**HOW TO COMPLETE THIS TASK**
Repeat all entries word for word; skip images.
*** Opening THE INPUT ***
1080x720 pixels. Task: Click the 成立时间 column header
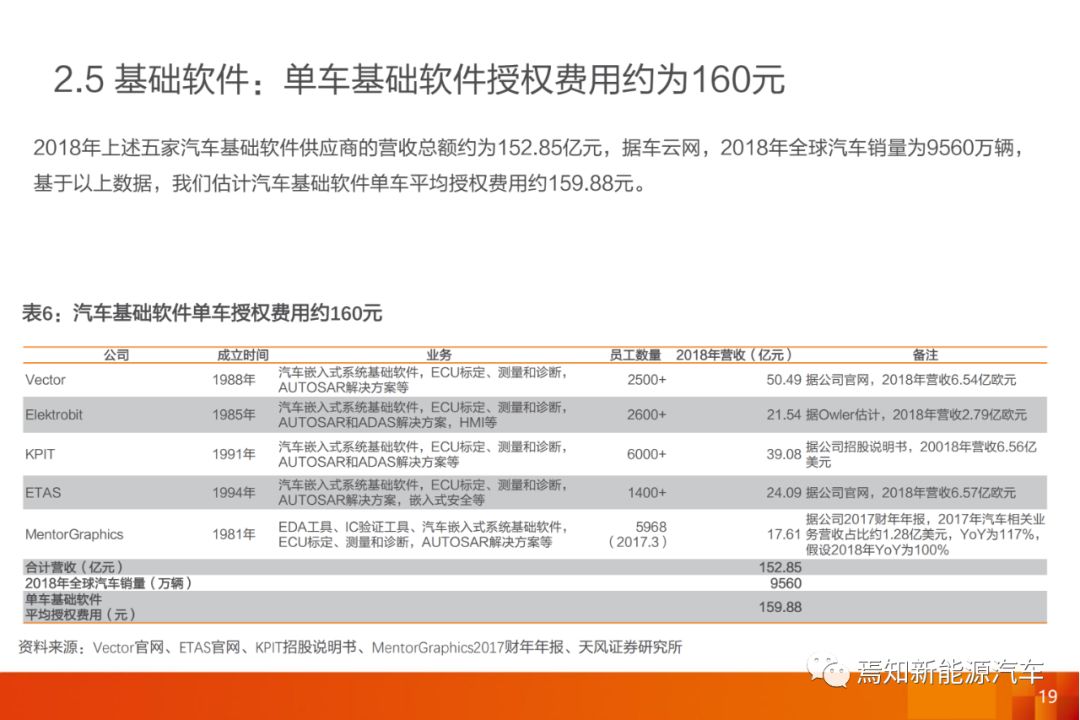click(242, 355)
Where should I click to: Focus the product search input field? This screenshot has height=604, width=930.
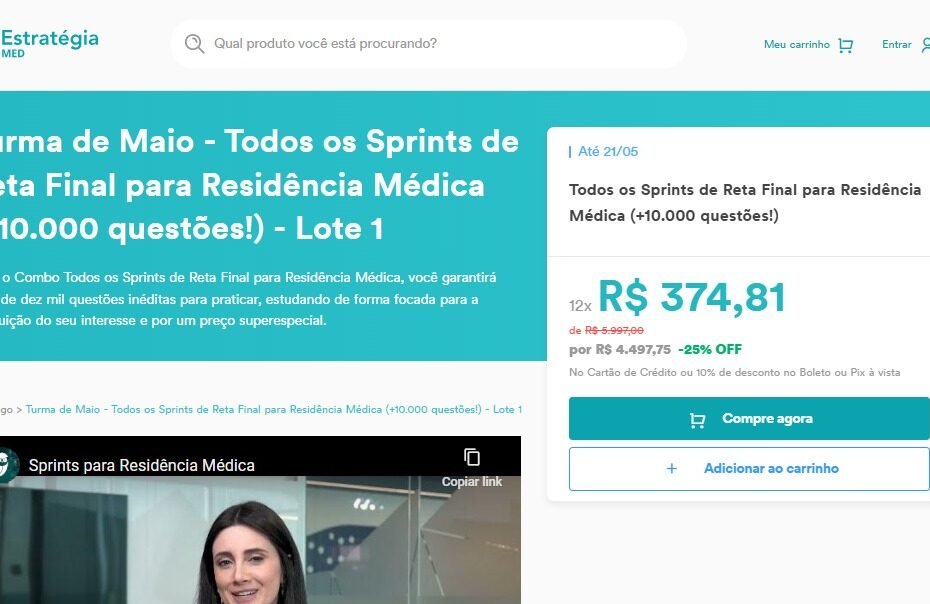coord(428,44)
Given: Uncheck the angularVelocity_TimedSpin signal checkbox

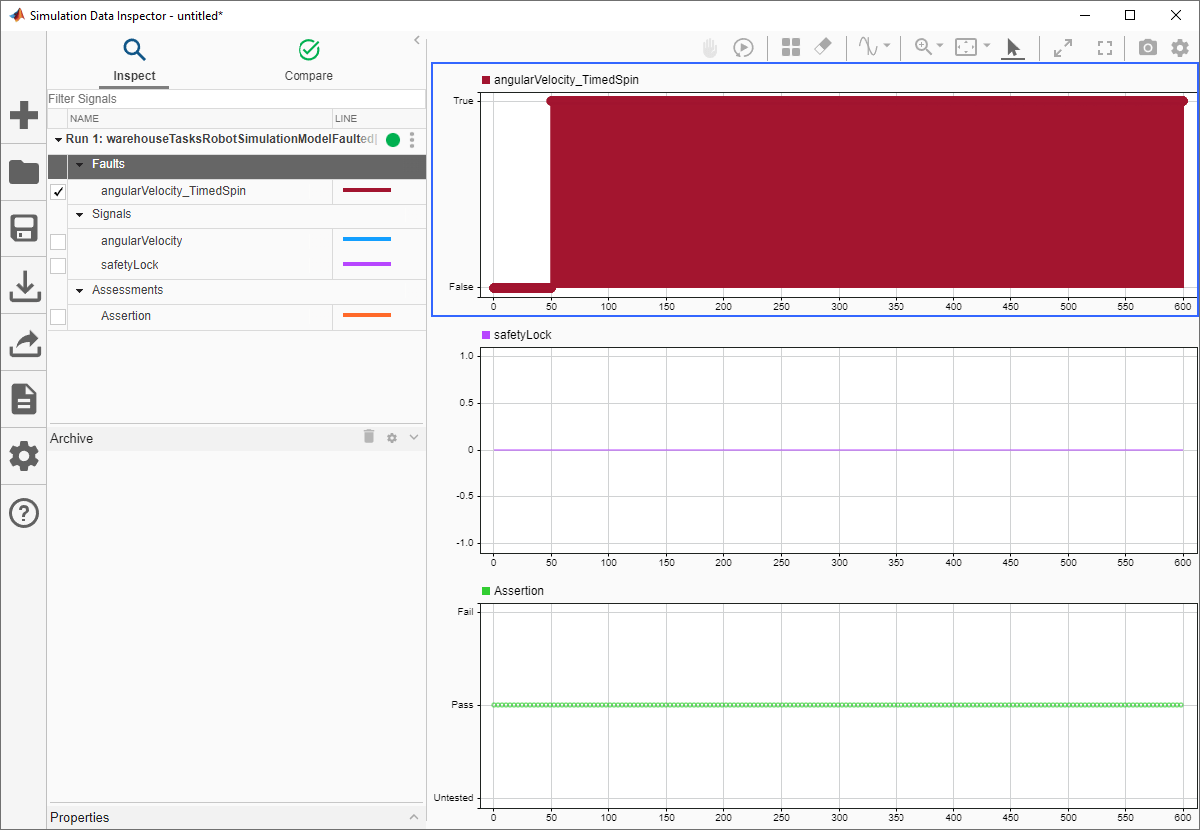Looking at the screenshot, I should [58, 191].
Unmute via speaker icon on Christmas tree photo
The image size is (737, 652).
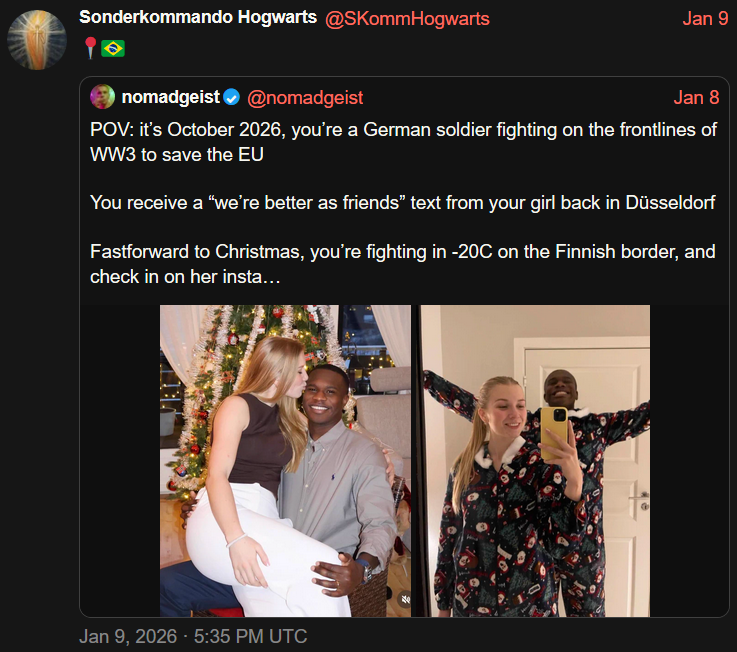405,599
*** Closing THE INPUT ***
**RESULT BELOW**
1080x720 pixels. Task: Click the 成立时间 column header
click(242, 355)
Where should I click to: Focus the product search input field? This screenshot has height=604, width=930.
coord(428,44)
Given: Uncheck the angularVelocity_TimedSpin signal checkbox

Looking at the screenshot, I should [58, 191].
Unmute via speaker icon on Christmas tree photo
The image size is (737, 652).
405,599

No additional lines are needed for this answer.